__DATA ROWS__.
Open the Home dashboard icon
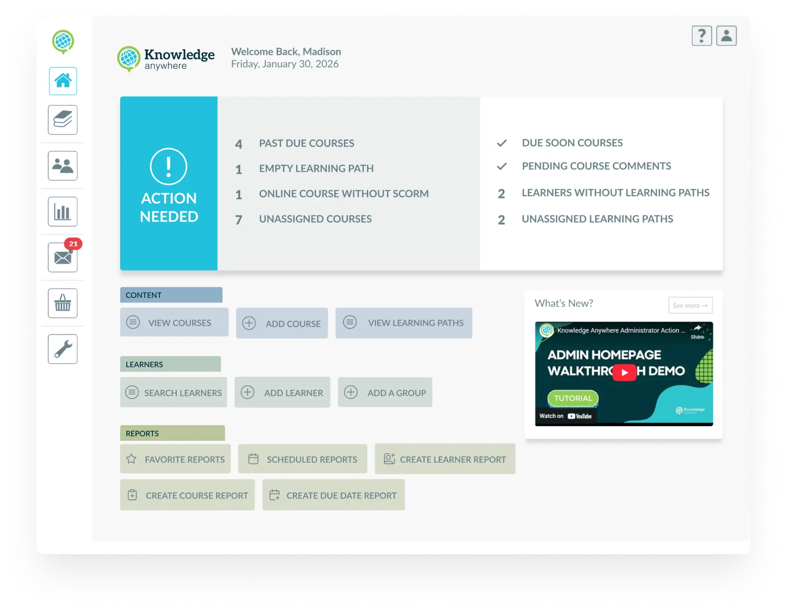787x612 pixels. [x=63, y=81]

---

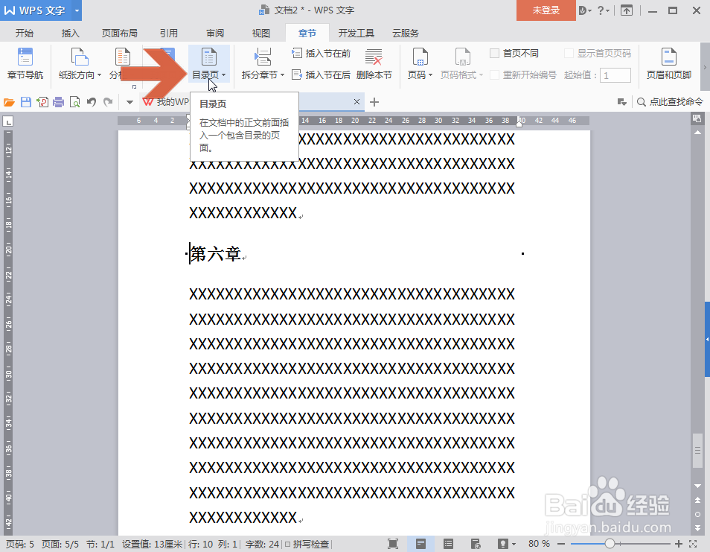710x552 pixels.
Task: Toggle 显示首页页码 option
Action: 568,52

---

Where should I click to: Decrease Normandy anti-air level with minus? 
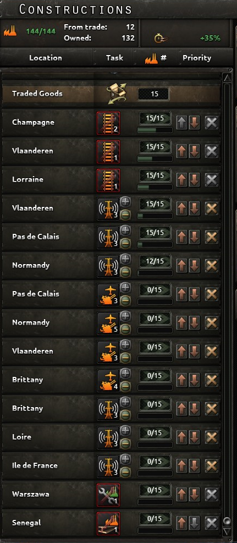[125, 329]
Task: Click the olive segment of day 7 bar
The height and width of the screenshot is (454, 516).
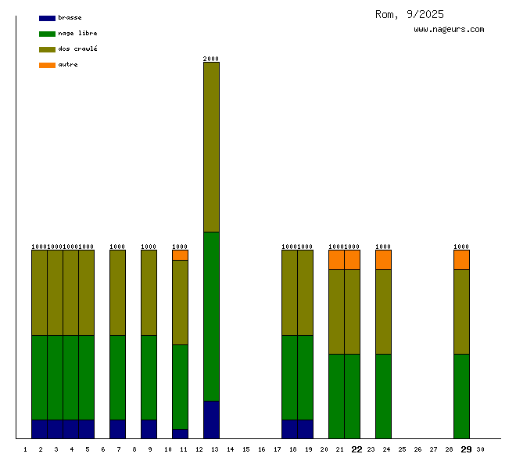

__SET PROBLEM__.
In the records, copy the lines from the line that contains "Where should I" through the line that contains "The height and", inclusive, and swap "olive segment" for "green segment" without changing anything else. Omit the pictures.

__RESULT__.
Where should I click to: Decrease Normandy anti-air level with minus? 
[125, 329]
Task: Click the green segment of day 7 bar
The height and width of the screenshot is (454, 516).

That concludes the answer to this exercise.